A faint smile spread across Manno’s lips, and he produced from beneath his black T-shirt an exquisitely carved bowie knife that gleamed in the hotel room’s artificial light.

René followed suit, gingerly exposing the handle of what looked to be a semiautomatic pistol hidden in his baggy shorts.

“Less messy than explosives,” Craven mused. “Definitely more efficient.” With that settled, he picked up where he’d left off with the only man still standing. “Now Junior, where were we? Oh, yeah. Forty-eight hours. I’m still waiting for an explanation. I should have been on a plane two days ago. Instead I’m here. With you.”

The Haitian unleashed his patented gap-toothed grin. “But,” he stuttered, “the islands are crawling with authorities. We can hardly move about. Even this meeting places us all in grave danger.”

“I gave you forty-eight hours,” Craven said, “and you give me excuses.” He pulled from his blazer a silencer and fit it snugly to the muzzle of his gun.

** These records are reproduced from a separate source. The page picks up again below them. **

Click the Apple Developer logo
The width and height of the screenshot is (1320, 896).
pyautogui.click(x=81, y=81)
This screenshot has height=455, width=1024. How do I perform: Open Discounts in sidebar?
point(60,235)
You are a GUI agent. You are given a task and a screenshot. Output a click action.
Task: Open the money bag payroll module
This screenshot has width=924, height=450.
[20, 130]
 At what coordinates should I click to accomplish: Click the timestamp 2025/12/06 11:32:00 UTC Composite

Junior’s eyes widened. “But, sir . . . no . . . wait—”

Craven, raising the gun level with Junior’s forehead, didn’t waste any time pulling the trigger, and the man crumpled in a heap, dead before he hit the carpeted floor. Craven turned to the bruisers, neither of whom betrayed a hint of emotion.

Men,” he said, emphasizing the word for Manno’s benefit, “clean up this mess. You work for me now.”